A Capability is the ability to do something, at some specific level of skill and competence. It doesn’t say anything about what is to be done, or why.  It’s also only an ability to do something, not the Activity of doing something. Note too that, on its own, a Capability literally has no function – it simply is.

A Function is where something will be worked on, or changed. It says that change will occur here, on what assets, guided by what parameters, driven by what protocols, monitored by what metrics. It doesn’t says how the change will be done – it’s simply a placeholder for “something changes here”.

A Service brings together a Capability – which can do something – and a Function – where something can change – to guide and define the Activity that each of those requires. (To put it another way, a Service adds protocol and purpose to Activity.) It’s a place where value will be created in some way; it offers a value-proposition to its ‘world’.

A Process is a pathway that traverses Services in some kind of sequence (linear or otherwise, directed or otherwise), creating a value-chain that (in principle, at least) should deliver some form of aggregate perceived-value.

Those definitions work in the same way at every level of abstraction or granularity, from strategic down to microcode. The definitions in that earlier list above may match common business (mis)usages, but they change at every darn level. Which types of definitions would you think are more useful/reliable/whatever in an architecture that does have to traverse every level of the enterprise?

So why does this matter?

In business, an Activity is something that the business pays for.

A Service is something that someone else may be willing to pay for.

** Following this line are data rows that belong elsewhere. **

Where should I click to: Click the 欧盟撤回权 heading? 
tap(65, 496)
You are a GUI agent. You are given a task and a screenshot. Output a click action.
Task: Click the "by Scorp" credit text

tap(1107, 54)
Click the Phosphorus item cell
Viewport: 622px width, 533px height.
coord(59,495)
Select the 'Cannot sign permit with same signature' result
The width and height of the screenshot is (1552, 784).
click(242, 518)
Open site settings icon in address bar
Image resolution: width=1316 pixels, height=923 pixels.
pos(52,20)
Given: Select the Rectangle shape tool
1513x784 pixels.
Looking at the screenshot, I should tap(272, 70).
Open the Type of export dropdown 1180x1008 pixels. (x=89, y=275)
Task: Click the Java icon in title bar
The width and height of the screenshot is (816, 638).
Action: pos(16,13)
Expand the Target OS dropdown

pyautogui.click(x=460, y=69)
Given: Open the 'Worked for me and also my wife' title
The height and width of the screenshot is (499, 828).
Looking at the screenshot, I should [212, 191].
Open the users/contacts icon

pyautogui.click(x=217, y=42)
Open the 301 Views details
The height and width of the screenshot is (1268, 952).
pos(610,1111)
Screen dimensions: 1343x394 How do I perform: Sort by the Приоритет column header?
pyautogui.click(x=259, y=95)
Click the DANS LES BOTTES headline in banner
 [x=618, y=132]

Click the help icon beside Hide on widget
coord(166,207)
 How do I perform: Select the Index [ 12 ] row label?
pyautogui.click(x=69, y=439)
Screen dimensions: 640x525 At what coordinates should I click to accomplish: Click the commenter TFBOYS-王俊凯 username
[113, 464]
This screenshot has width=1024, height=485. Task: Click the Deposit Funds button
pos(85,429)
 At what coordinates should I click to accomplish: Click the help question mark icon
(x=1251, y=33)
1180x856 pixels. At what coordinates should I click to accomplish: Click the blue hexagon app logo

It’s all too easy to have Activities that have no links to any Function, and therefore cannot be linked into a Service that anyone would be willing to pay for.

It’s all too easy to present a Function that has no Capability behind it, and hence cannot deliver a Service.

It’s all too easy to have a Capability that is not linked to any Function, and hence represents wasted opportunity.

It’s all too easy to define a strategy where the real-world Services required in that strategy are not or cannot be implemented (i.e. inadequate cross-links moving down the layers of abstraction).

It’s all too easy to have real-world Activities that do not link to any strategy or business-purpose (i.e. inadequate cross-links moving up the layers of abstraction).

Identifying these and similar mismatches, and showing how to resolve them, is where enterprise-architects can add a lot of value to a business.

7 Comments on “The meaning of service

  1. Tom, I completely agree with you regarding the need for clear definitions. In preparing my thesis, which is exploring synergies between IT Architecture methods and Service Design, I have favoured the following simple definition of a service: “a provider/client interaction that creates value”. It originated in IBM.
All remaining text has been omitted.